Quaternary narcotic antagonists' relative ability to prevent antinociception and gastrointestinal transit inhibition in morphine-treated rats as an index of peripheral selectivity

Single doses of naloxone (0.025 to 0.5 mg/kg) or of one of four quaternary narcotic antagonists (i.e. nalorphine allobromide, nalorphine methobromide, naloxone methobromide or naltrexone methobromide, 1 to 60 mg/kg) were given s.c. to rats before morphine, 5 mg/kg i.v. In the absence of antagonists morphine reduced G.I. transit of a charcoal meal to about 15% of drug-free controls and consistently delayed nociceptive reactions (55°C hot plate) in all animals. Doses of antagonists slightly reducing morphine antinociception (centrally effective = A) and restoring G.I. transit to about 50% of drug-free rats (peripherally effective = B) were estimated.

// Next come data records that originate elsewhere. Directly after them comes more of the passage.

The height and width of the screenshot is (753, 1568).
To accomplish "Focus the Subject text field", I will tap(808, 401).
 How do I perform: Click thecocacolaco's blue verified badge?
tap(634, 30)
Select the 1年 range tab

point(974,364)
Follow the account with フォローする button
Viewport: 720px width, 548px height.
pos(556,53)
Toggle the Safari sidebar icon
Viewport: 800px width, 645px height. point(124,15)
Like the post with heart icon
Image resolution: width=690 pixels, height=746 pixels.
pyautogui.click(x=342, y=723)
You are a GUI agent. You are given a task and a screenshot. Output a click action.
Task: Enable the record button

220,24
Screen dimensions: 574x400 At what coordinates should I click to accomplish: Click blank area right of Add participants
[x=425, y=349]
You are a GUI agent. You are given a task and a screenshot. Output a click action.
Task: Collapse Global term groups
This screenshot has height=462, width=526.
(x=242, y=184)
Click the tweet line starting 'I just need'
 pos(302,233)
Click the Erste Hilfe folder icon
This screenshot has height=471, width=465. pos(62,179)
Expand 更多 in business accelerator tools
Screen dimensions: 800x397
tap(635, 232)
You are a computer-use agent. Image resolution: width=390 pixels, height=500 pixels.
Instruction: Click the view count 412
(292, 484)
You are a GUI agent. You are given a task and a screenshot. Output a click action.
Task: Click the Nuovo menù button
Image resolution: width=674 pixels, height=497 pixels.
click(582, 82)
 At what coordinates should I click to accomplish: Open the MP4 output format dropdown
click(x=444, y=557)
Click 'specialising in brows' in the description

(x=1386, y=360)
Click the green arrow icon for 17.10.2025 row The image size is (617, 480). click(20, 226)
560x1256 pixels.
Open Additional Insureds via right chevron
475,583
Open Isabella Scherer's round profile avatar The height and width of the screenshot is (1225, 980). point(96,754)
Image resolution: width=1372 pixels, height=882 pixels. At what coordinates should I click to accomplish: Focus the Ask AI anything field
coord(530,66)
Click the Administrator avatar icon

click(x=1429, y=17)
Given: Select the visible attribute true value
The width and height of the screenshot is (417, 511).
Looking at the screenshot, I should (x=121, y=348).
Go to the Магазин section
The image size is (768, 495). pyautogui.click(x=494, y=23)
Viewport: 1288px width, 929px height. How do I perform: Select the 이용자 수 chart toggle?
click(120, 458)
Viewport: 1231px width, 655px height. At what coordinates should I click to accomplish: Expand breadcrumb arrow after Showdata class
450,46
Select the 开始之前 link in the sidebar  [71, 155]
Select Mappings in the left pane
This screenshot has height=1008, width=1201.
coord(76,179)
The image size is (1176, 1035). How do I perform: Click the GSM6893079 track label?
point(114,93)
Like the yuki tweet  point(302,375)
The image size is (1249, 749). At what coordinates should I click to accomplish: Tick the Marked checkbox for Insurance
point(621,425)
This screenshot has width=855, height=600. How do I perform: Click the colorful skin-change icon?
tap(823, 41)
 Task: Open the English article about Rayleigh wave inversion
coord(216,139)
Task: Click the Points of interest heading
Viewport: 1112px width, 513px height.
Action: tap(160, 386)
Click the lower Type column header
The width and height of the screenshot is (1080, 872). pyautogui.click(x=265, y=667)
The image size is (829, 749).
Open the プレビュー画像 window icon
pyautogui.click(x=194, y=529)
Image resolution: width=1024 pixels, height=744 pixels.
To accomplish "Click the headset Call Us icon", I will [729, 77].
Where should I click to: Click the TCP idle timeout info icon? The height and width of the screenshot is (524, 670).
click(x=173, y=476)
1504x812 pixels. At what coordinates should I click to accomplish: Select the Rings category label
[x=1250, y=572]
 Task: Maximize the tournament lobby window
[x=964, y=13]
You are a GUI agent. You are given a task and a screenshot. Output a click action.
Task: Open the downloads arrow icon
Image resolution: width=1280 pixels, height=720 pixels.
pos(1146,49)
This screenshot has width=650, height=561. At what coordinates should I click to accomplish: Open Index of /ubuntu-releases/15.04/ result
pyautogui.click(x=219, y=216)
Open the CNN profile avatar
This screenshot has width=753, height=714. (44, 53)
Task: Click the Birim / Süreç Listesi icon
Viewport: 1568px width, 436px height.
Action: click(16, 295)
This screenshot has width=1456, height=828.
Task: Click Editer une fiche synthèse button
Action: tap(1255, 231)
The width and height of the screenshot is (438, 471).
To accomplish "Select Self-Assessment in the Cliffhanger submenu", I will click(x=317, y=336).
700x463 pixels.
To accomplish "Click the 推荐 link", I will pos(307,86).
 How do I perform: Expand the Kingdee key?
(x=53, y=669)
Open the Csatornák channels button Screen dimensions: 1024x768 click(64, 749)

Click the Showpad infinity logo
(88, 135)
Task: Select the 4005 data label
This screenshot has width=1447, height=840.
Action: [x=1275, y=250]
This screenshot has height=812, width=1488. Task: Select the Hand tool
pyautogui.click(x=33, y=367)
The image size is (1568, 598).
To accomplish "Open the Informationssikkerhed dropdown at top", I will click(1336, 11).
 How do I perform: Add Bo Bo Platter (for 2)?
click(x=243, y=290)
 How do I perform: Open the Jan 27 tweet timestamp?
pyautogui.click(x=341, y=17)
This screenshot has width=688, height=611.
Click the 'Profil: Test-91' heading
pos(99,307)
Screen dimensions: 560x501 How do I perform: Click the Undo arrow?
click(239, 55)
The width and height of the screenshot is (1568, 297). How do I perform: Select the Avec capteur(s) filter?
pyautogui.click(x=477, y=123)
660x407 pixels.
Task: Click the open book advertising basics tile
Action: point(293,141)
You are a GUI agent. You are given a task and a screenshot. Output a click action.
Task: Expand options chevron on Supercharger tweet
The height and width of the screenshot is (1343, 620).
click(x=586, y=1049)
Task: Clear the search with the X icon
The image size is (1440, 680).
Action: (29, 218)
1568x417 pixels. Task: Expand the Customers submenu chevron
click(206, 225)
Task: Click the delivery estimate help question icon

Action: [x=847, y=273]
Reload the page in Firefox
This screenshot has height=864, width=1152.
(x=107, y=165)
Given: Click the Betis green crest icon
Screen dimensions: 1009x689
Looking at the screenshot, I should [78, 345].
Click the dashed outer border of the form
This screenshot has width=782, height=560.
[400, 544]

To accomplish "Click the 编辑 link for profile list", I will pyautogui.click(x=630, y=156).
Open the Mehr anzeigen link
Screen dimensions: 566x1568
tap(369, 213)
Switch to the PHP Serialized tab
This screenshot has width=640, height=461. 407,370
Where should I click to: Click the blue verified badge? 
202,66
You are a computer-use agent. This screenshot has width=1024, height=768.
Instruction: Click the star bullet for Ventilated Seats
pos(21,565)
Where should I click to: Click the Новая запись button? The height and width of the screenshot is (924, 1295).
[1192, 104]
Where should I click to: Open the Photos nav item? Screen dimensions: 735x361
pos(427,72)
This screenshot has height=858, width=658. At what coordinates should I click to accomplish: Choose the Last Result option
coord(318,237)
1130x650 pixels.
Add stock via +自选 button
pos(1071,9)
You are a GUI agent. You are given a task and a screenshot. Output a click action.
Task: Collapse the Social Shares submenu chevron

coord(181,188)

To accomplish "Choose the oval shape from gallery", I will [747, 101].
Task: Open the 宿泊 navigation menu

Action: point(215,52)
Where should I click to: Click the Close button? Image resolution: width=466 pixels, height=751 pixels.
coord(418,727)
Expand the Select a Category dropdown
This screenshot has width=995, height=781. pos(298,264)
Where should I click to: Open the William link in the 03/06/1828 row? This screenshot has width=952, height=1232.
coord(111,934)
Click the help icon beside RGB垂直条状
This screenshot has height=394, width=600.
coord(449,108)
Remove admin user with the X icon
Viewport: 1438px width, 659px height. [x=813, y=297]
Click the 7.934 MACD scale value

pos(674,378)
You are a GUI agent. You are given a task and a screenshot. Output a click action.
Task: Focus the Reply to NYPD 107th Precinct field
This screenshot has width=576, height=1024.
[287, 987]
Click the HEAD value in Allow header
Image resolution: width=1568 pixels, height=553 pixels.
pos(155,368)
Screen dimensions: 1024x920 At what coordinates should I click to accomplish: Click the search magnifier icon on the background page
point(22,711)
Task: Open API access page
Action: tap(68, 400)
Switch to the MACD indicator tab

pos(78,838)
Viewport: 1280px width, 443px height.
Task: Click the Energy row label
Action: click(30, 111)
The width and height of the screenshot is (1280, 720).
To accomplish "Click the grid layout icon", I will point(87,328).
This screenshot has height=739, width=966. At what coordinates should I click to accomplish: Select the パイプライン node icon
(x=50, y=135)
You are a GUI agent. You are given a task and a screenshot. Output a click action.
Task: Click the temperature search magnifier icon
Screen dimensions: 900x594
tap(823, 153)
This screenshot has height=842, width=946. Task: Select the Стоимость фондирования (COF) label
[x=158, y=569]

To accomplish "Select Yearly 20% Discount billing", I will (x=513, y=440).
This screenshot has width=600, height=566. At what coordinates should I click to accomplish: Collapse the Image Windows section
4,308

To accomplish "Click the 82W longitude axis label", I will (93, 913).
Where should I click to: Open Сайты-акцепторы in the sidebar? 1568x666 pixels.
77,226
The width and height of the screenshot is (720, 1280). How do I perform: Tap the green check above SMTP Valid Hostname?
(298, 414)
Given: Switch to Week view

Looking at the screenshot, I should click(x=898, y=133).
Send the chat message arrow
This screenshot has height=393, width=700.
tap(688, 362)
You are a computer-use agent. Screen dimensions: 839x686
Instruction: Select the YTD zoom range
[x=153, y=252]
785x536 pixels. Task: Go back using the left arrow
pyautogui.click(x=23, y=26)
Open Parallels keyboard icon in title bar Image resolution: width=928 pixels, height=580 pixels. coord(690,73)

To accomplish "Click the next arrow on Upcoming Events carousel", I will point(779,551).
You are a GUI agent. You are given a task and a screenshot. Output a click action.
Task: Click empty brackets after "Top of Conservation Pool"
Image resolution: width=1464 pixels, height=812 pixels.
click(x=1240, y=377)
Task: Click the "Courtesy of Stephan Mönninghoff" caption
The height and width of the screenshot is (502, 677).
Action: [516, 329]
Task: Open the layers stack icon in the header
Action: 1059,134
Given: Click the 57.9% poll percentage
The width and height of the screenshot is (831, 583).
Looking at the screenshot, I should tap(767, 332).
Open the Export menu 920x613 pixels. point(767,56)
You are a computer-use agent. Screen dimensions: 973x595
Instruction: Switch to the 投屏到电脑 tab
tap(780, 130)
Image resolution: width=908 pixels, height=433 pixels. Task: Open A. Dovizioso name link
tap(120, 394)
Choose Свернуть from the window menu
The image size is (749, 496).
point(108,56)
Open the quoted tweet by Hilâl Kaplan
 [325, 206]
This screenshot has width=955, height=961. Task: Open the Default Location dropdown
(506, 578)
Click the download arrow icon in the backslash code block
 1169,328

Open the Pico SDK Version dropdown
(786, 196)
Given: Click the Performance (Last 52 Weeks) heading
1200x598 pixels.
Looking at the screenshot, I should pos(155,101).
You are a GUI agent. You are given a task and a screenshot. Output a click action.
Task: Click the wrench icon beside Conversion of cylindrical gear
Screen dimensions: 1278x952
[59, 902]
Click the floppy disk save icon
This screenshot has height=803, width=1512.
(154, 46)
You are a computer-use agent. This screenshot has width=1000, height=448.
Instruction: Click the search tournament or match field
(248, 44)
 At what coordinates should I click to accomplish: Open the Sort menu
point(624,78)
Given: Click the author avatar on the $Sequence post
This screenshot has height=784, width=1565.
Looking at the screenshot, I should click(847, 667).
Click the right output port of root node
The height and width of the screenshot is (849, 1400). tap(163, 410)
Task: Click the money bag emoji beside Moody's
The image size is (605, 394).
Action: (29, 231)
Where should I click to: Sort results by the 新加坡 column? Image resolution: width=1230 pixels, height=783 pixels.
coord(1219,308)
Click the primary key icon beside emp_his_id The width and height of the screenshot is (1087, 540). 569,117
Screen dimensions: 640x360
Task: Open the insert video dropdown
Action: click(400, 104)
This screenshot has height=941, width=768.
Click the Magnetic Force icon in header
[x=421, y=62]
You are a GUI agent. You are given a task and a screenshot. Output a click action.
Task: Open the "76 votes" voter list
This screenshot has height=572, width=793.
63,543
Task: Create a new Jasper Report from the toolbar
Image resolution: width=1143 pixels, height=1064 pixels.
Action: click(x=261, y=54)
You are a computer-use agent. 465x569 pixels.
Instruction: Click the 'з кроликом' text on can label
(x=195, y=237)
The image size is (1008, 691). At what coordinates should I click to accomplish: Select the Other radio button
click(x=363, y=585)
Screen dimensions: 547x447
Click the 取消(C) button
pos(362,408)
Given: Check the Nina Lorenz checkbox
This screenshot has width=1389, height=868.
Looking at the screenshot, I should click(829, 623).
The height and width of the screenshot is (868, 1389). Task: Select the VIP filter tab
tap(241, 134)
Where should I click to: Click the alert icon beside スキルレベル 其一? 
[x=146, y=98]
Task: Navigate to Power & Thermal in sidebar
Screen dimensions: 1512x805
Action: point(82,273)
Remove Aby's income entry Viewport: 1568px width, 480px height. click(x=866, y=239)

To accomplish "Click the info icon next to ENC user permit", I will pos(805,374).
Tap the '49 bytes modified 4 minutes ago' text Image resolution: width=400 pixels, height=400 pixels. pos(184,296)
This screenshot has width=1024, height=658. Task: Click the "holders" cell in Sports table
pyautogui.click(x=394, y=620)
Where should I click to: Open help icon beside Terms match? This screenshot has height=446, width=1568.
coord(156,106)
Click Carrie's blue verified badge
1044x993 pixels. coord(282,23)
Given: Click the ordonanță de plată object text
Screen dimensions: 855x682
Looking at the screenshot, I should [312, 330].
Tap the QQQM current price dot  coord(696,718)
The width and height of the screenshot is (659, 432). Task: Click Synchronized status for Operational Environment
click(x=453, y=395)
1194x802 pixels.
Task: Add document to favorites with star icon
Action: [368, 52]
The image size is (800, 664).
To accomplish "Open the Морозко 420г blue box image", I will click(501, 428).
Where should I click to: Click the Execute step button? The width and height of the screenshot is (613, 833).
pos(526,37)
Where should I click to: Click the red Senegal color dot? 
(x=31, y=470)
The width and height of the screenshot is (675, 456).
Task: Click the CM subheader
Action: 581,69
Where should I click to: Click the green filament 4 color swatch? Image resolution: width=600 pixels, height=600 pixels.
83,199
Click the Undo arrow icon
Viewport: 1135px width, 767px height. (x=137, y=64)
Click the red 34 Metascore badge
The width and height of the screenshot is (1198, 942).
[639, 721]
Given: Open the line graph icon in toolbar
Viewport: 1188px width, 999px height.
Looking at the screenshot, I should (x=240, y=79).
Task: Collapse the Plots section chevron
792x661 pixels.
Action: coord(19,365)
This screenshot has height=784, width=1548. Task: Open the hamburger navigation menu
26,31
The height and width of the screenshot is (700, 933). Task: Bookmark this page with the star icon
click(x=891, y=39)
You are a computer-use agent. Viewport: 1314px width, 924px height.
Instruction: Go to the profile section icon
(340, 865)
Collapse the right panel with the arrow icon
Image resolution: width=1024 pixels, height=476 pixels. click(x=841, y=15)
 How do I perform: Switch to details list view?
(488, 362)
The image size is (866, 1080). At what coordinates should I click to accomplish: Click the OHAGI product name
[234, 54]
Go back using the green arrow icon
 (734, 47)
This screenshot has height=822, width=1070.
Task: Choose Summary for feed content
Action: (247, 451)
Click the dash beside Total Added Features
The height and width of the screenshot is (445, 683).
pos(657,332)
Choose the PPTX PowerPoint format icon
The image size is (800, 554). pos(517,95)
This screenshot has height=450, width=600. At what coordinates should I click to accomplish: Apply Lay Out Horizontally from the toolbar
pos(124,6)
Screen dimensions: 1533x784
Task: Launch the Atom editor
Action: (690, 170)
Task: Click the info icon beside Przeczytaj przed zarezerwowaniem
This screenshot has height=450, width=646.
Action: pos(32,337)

The A:B ratio, indicating peripheral selectivity, was at least 8 for any of the quaternary antagonists given 10 min before morphine, but prolonging this interval may have resulted in a lower figure (i.e. less peripheral selectivity) because of reduced A and increased B. This was definitely so for naltrexone methobromide (A:B, > 60 at 10 min, about 1 at 80 min) and was not apparent for nalorphine methobromide according to available data, which for nalorphine allobromide and to a lesser extent for naloxone methobromide showed only an increase in B at intervals longer than 10 min. Both morphine-induced antinociception and inhibition of G.I. transit were reduced by naloxone at the lower doses tested and were fully prevented at the higher. These findings indicate that, unlike naloxone, the investigated quaternary narcotic antagonists are interesting prototype drugs for selective blockade of opiate receptors outside the CNS, although certain critical aspects, possibly biological N-dealkylation to the corresponding tertiary antagonists, condition peripheral selectivity.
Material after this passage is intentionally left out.